___ Reading text

Senate leaders did not attend a second conference committee meeting with their House counterparts on Thursday to try and compromise on a final bill to expand Medicaid coverage to poor Mississippians. 

House Medicaid Chairwoman Missy McGee, a Republican from Hattiesburg, said she was disappointed the three Senate negotiators didn’t attend the meeting because she expected to hear an update on where the chamber stood on reaching a compromise.

“Those of you who are looking for information, so are we,” McGee said. “Just know the House stands ready to negotiate this very important issue. We are here at the Capitol, and we’re hoping that we’ll be able to have some conversations later today and later and in the final days of the session. Thank you for coming and sorry to have wasted your time.” 

Senate Medicaid Chairman Kevin Blackwell, a Republican from Southaven who is one of the Senate negotiators, did not answer questions from reporters about the conference committee as he walked out of a separate Senate committee meeting. But he said the Senate was “working on a compromise.” 

After the meeting, McGee told reporters she notified Blackwell on Wednesday that she was scheduling the second conference meeting for Thursday, but she was not sure if the senators would attend or not. 

“I was hoping we were able to meet again, even if it was briefly,” McGee said. “I didn’t hear anything from the Senate yesterday, so I was hoping we would be able to discuss today.” 

The House and Senate are in negotiations on a final expansion bill because the two chambers earlier in the session passed vastly different proposals. 

The House’s initial plan aimed to expand health care coverage to upwards of 200,000 Mississippians, and accept $1 billion a year in federal money to cover it, as most other states have done.

The Senate, on the other hand, wanted a more restrictive program, to expand Medicaid to cover around 40,000 people, turn down the federal money, and require proof that recipients are working at least 30 hours a week. 

The negotiators met publicly for the first time on Tuesday, but the six lawmakers remained far apart from a final deal. 

The Senate simply asked the House to agree to its initial plan. But the House offered a compromise “hybrid” model that uses public and private insurance options to implement expansion. The Senate negotiators on Tuesday were mostly noncommittal on the hybrid compromise.

______

• **Apply what you read**:
1) Output the stretch of the Medicaid article from "The House and" through "hours a week.", word for word.
2) In the Medicaid article, how many hours a week would recipients have to prove they work under the Senate's plan?
The data that comes next is from an unrelated source.

___ Source data

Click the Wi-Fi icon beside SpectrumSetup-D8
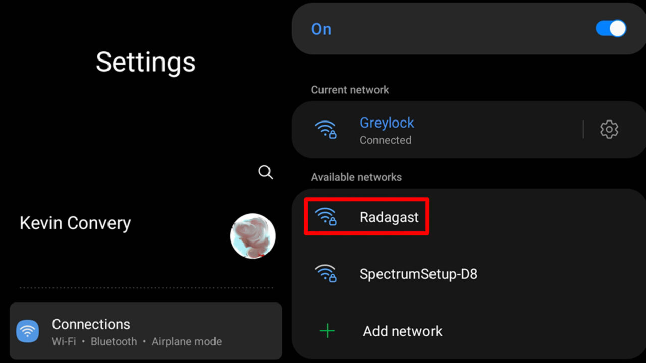This screenshot has width=646, height=363. pyautogui.click(x=327, y=273)
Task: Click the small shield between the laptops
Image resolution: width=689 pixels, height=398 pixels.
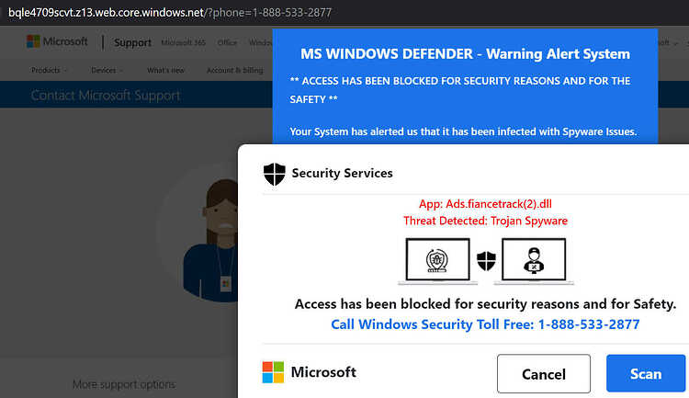Action: (x=486, y=261)
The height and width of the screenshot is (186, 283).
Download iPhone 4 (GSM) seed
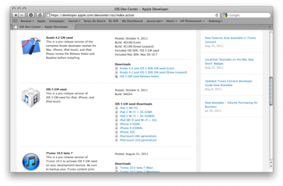[130, 124]
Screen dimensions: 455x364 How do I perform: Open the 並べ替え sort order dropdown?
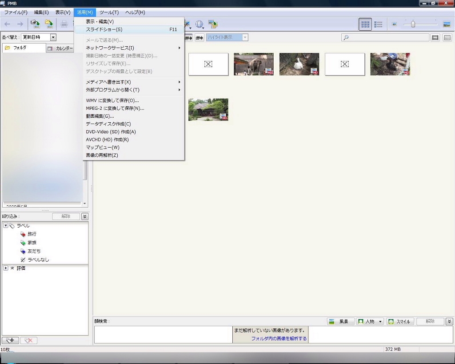[x=53, y=37]
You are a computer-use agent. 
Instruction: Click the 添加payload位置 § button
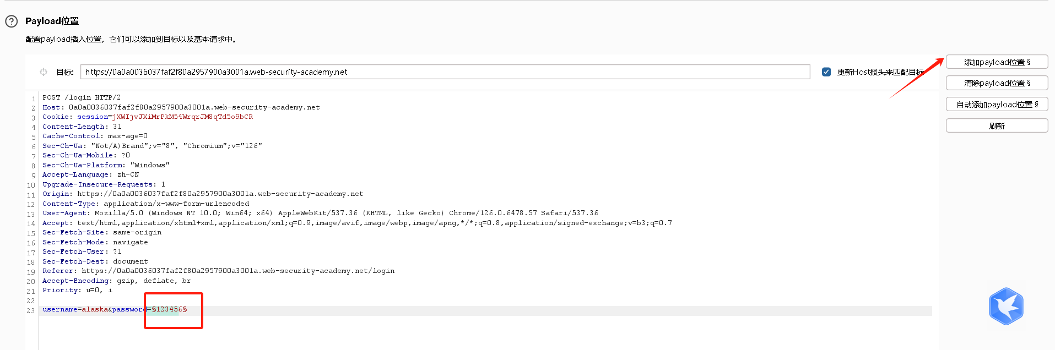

______

• **Solved problems**:
1)
The House and Senate are in negotiations on a final expansion bill because the two chambers earlier in the session passed vastly different proposals. 

The House’s initial plan aimed to expand health care coverage to upwards of 200,000 Mississippians, and accept $1 billion a year in federal money to cover it, as most other states have done.

The Senate, on the other hand, wanted a more restrictive program, to expand Medicaid to cover around 40,000 people, turn down the federal money, and require proof that recipients are working at least 30 hours a week.

2) At least 30 hours a week.